WHAT NEEDS TO BE DONE -
Return the items below unchanged, starting at the line that contains "How do I perform: Select the Attachment" and ending at the line that contains "Looking at the screenshot, I should (111, 141).", with both of those lines included.

GIVEN INFORMATION -
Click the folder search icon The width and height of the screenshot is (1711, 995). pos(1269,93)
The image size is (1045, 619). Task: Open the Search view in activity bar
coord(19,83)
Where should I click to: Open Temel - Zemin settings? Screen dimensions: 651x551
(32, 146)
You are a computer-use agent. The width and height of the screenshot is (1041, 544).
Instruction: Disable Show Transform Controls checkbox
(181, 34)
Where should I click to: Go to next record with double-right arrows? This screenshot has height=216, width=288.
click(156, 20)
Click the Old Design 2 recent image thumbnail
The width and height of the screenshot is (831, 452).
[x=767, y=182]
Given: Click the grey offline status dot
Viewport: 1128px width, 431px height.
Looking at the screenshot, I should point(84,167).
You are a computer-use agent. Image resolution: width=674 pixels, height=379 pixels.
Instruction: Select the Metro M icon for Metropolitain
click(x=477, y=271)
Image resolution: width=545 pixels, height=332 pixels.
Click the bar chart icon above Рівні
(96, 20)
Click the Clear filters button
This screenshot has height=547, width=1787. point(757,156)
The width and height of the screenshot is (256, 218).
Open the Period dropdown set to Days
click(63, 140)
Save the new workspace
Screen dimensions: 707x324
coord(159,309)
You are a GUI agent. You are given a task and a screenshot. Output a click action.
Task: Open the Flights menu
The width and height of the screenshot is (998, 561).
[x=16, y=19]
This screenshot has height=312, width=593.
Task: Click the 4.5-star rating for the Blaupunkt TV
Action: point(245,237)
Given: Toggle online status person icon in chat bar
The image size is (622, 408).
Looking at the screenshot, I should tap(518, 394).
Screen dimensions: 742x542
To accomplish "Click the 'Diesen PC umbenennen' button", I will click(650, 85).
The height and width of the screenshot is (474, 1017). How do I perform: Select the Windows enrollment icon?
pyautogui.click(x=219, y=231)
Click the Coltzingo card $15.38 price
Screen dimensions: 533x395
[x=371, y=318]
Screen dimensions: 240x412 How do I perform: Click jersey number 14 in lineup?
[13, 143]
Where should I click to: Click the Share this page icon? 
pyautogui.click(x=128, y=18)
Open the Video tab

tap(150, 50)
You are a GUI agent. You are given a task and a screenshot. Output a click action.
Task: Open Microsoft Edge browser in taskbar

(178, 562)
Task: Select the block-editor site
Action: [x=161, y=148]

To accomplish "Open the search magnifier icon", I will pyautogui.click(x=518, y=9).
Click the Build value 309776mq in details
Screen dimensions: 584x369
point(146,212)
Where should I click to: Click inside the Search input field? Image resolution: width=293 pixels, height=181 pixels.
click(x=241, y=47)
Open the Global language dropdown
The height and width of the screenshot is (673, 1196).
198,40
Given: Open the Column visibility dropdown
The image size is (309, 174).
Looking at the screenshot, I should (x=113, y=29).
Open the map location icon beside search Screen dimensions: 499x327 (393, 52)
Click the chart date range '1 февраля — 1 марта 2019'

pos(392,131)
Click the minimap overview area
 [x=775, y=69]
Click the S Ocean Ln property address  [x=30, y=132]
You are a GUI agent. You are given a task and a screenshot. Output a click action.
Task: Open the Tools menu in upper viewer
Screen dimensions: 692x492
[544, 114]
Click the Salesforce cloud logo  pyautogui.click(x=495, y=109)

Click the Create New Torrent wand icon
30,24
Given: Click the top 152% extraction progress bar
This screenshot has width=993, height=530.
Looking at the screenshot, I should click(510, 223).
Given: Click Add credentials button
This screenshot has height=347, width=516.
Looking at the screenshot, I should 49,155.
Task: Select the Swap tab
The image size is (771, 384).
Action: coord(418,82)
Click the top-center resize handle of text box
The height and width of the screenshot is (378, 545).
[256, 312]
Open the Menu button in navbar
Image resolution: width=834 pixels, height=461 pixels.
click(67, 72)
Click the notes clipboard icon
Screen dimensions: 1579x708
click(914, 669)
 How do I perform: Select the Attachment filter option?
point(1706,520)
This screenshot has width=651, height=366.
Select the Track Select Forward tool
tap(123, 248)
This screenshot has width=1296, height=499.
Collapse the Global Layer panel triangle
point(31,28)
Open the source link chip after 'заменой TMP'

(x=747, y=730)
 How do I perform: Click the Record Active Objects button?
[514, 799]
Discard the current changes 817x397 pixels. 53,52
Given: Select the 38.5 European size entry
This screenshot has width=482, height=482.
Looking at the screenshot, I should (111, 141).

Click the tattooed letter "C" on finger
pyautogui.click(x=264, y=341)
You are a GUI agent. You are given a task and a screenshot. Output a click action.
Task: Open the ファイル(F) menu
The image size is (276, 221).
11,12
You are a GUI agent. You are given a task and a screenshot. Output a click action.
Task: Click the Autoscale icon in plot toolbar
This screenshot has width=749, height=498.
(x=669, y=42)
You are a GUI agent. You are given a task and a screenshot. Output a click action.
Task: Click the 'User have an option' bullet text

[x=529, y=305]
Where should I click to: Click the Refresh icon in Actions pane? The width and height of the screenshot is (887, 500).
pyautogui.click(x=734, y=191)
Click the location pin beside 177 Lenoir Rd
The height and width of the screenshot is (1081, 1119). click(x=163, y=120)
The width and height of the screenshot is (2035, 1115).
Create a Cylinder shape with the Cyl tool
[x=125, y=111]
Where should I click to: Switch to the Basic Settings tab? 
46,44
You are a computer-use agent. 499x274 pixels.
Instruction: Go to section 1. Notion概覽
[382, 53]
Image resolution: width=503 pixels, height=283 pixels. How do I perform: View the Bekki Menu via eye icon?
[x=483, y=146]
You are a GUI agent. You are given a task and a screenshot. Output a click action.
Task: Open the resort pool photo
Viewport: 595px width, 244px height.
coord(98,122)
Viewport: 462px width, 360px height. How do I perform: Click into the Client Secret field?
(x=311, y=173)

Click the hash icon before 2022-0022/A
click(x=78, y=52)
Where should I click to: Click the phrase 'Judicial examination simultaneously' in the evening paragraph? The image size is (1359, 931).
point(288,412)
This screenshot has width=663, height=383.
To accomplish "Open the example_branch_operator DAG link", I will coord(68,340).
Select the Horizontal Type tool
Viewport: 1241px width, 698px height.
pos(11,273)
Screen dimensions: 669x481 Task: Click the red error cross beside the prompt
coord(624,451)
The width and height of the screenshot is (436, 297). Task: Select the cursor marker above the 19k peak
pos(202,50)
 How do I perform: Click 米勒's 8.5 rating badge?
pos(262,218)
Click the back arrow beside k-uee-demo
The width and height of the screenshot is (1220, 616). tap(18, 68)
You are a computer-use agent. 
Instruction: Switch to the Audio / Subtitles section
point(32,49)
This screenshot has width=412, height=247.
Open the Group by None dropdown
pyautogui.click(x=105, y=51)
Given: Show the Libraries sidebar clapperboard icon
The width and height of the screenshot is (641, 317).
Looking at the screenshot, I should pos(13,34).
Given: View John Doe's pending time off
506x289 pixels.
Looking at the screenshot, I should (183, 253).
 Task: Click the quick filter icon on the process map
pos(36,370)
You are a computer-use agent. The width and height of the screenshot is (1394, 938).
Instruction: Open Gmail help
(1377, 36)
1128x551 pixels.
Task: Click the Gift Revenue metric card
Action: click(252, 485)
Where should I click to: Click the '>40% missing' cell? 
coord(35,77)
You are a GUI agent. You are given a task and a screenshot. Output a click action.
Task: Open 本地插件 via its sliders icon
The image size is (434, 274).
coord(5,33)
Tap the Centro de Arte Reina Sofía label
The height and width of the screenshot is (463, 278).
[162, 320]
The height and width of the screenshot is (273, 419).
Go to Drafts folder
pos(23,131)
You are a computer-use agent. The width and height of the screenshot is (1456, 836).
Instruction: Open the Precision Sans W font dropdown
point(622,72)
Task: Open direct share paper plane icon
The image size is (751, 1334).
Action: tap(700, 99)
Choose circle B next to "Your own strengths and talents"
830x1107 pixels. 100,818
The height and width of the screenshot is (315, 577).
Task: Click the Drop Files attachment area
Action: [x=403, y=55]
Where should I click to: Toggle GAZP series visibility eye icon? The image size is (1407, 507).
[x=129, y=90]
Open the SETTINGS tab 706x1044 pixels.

TASK RESULT -
 How do I perform: Select the Attachment filter option?
point(1706,520)
This screenshot has width=651, height=366.
Select the Track Select Forward tool
tap(123, 248)
This screenshot has width=1296, height=499.
Collapse the Global Layer panel triangle
point(31,28)
Open the source link chip after 'заменой TMP'

(x=747, y=730)
 How do I perform: Click the Record Active Objects button?
[514, 799]
Discard the current changes 817x397 pixels. 53,52
Given: Select the 38.5 European size entry
This screenshot has width=482, height=482.
Looking at the screenshot, I should (111, 141).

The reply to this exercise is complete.